◆ **Tarea**
Devuelve completo el texto sobre el heroísmo que aparece más abajo, sin cambiar ni una palabra ni un signo.

◆ **Texto proporcionado**
-----

Ignacio Echeverría no tuvo reparos en lanzarse contra uno de los terroristas de Londres y perdió la vida para salvar la de una mujer que estaba siendo apuñalada. ¡Qué importa lo que pensara en ese instante! ¿Acaso el altruismo es insensato? Ayudar a quien sufría un ataque brutal y asesino. Pero hay quien califica su actitud de temeraria, tal vez porque, en el tiempo que nos ha tocado vivir, ya no están bien vistos los héroes. Mas hubo otros tiempos y otra moral.

Arquíloco, poeta y hombre de lanza, dejó escritos los versos que inmortalizaron su deshonor: «Algún sayo alardea con mi escudo, arma sin tacha / que tras un matorral abandoné a pesar mío». Quizá porque de poco vale conservar la panoplia si se pierde la vida. Pero el poeta guerrero libró otras muchas batallas. Era mercenario y sabía bien cuándo la batalla estaba perdida y era preferible perder el escudo y salvar la vida, aunque eso entre los griegos no estaba bien considerado. En cambio, Horacio Cocles no tuvo inconveniente en enfrentarse a todo el ejército del etrusco Porsena para evitar que el poderoso enemigo pudiera entrar en la ciudad, mientras sus hombres se retiraban y destruían el puente sobre el Tíber en el que su capitán resistía.

-----

◆ **Datos disponibles**
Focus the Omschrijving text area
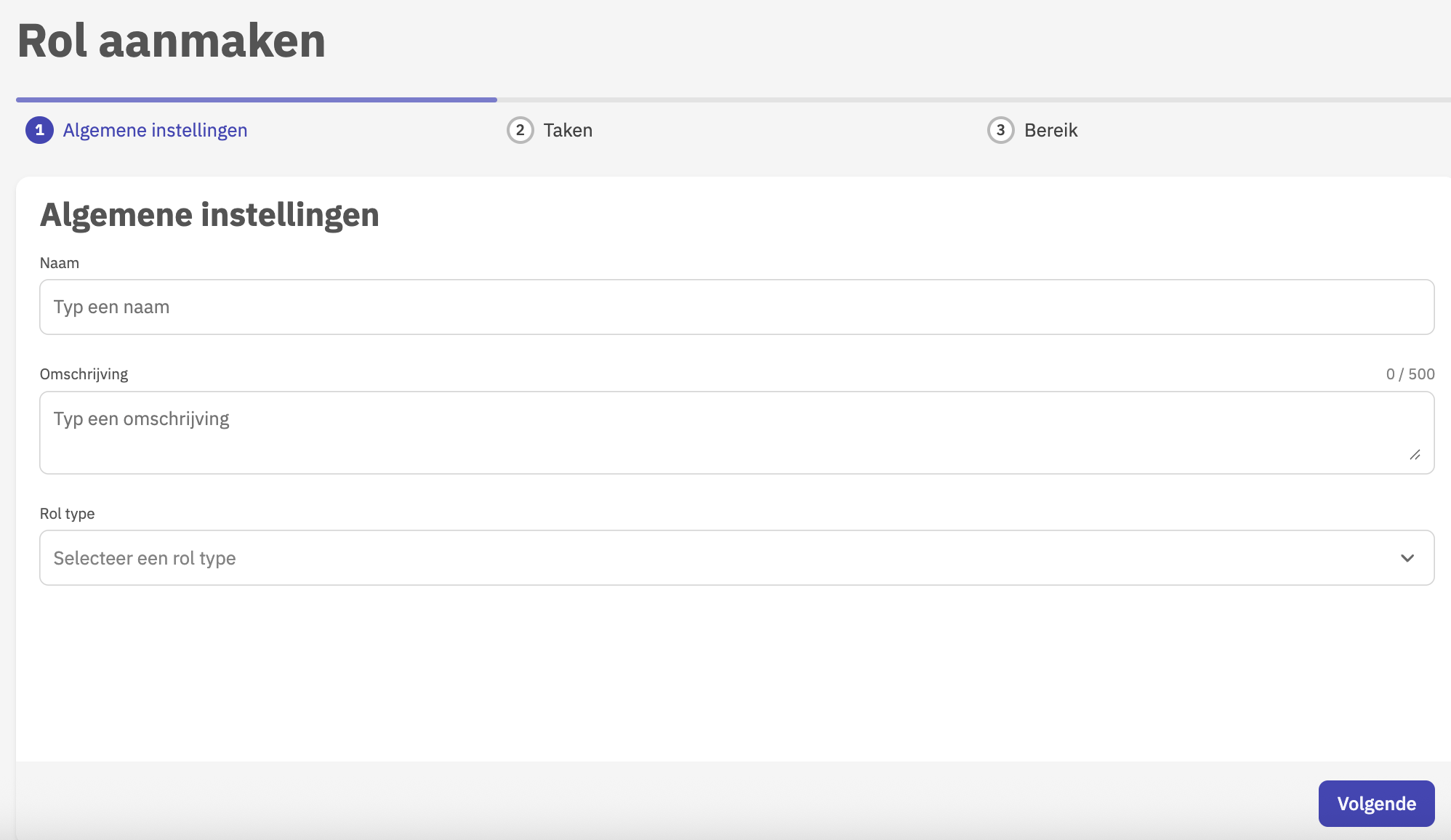This screenshot has width=1451, height=840. tap(736, 433)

-----

◆ **Tarea resuelta**
Ignacio Echeverría no tuvo reparos en lanzarse contra uno de los terroristas de Londres y perdió la vida para salvar la de una mujer que estaba siendo apuñalada. ¡Qué importa lo que pensara en ese instante! ¿Acaso el altruismo es insensato? Ayudar a quien sufría un ataque brutal y asesino. Pero hay quien califica su actitud de temeraria, tal vez porque, en el tiempo que nos ha tocado vivir, ya no están bien vistos los héroes. Mas hubo otros tiempos y otra moral.

Arquíloco, poeta y hombre de lanza, dejó escritos los versos que inmortalizaron su deshonor: «Algún sayo alardea con mi escudo, arma sin tacha / que tras un matorral abandoné a pesar mío». Quizá porque de poco vale conservar la panoplia si se pierde la vida. Pero el poeta guerrero libró otras muchas batallas. Era mercenario y sabía bien cuándo la batalla estaba perdida y era preferible perder el escudo y salvar la vida, aunque eso entre los griegos no estaba bien considerado. En cambio, Horacio Cocles no tuvo inconveniente en enfrentarse a todo el ejército del etrusco Porsena para evitar que el poderoso enemigo pudiera entrar en la ciudad, mientras sus hombres se retiraban y destruían el puente sobre el Tíber en el que su capitán resistía.